São Paulo – Expandir o comércio de serviços na África pode ajudar a criar mais empregos e impulsionar o crescimento dos países do continente. É o que aponta o relatório Desenvolvimento Econômico na África 2015, divulgado na quinta-feira (09) pela Conferência das Nações Unidas sobre Comércio e Desenvolvimento (Unctad, na sigla em inglês).
O relatório também destaca a importância que a formulação de uma política continental em relação aos serviços financeiros teria no aumento da produtividade econômica e no combate à redução da pobreza.
“A África precisa integrar suas políticas para o setor de serviços, para que possa aproveitar seu potencial de geração de crescimento e transformação econômica”, afirmou Mukhisa Kituyi, secretário-geral da Unctad, segundo comunicado da instituição.

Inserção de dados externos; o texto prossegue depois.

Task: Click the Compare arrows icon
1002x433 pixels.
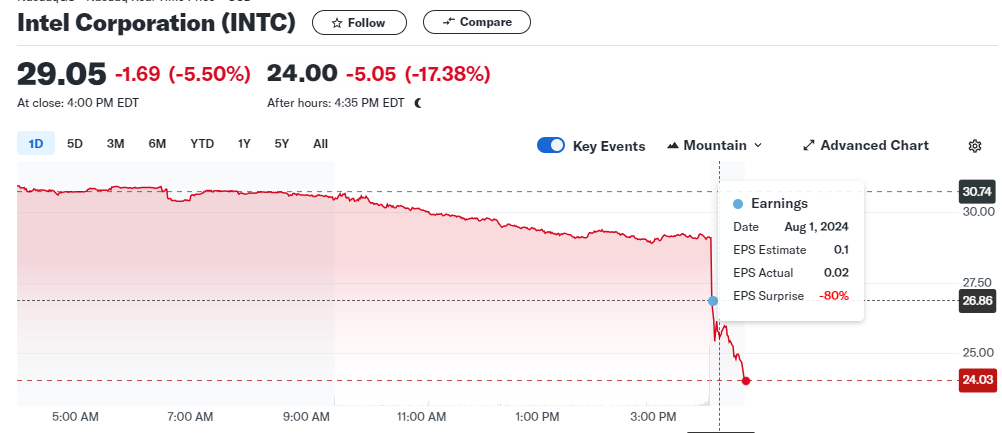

“Além disso, o impacto de um acordo de livre comércio continental somente será significante para a África se os serviços estiverem abertos em paralelo ao comércio de mercadorias. Isso porque os serviços, como transporte e armazenamento, são componentes necessários do comércio de mercadorias”, explicou.

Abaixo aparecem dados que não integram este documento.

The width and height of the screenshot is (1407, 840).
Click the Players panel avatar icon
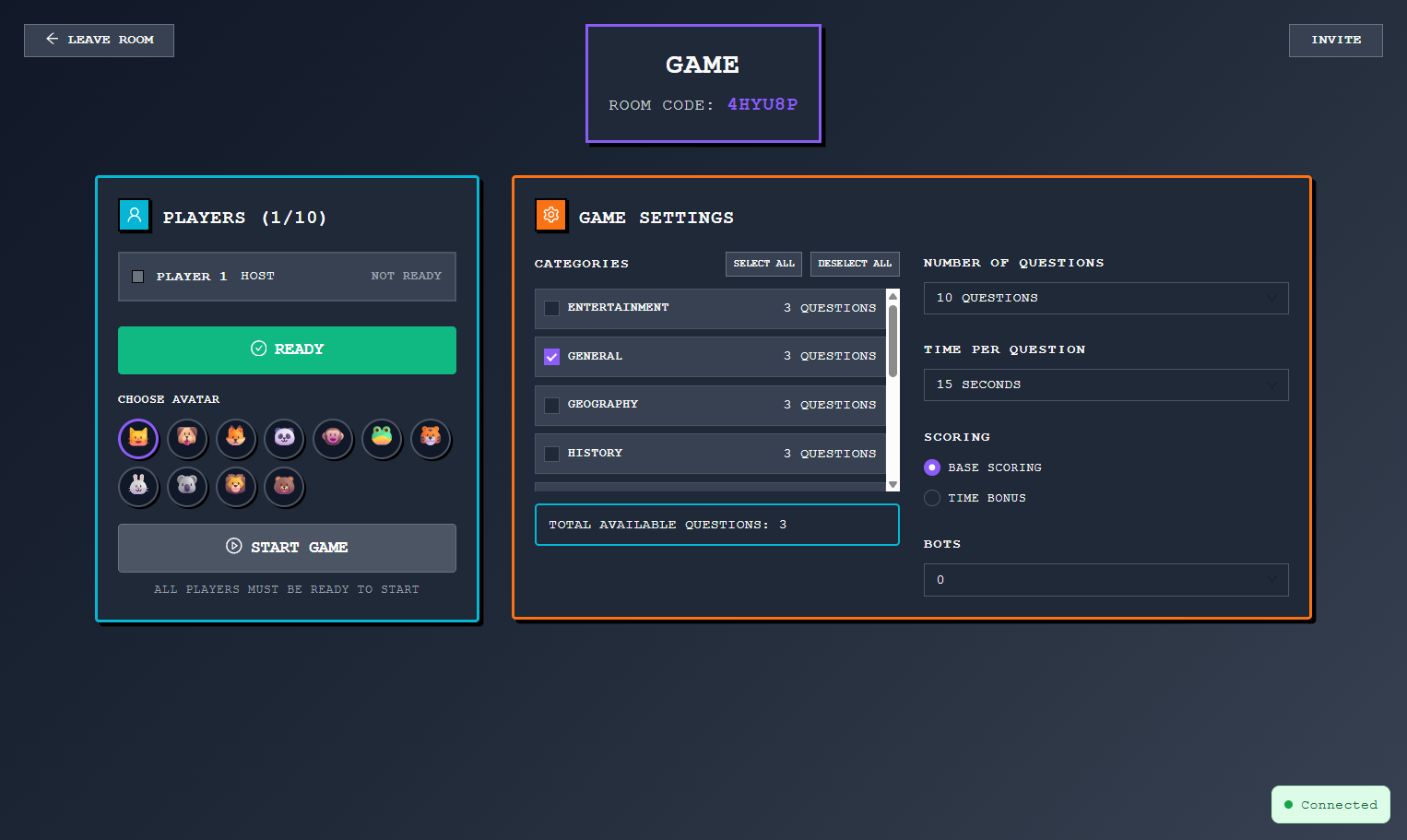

De acordo com o documento da Unctad, o estabelecimento de um acordo de livre comércio, que esteve na agenda da cúpula da União Africana no mês passado, é uma oportunidade única para as nações africanas alinharem suas políticas já existentes nos âmbitos nacional, regional e global sobre comércio de serviços.
Em nível nacional, o relatório recomenda que o comércio de serviços seja priorizado nos planos de desenvolvimento dos países. Em nível regional, o documento aponta que uma maior coerência poderia ser alcançada com a criação de um mecanismo pan-africano para consulta e com a coordenação contínua de uma agenda comum, que levasse em conta preocupações relativas ao comércio de serviços que surgirem dentro dos países e da União Africana.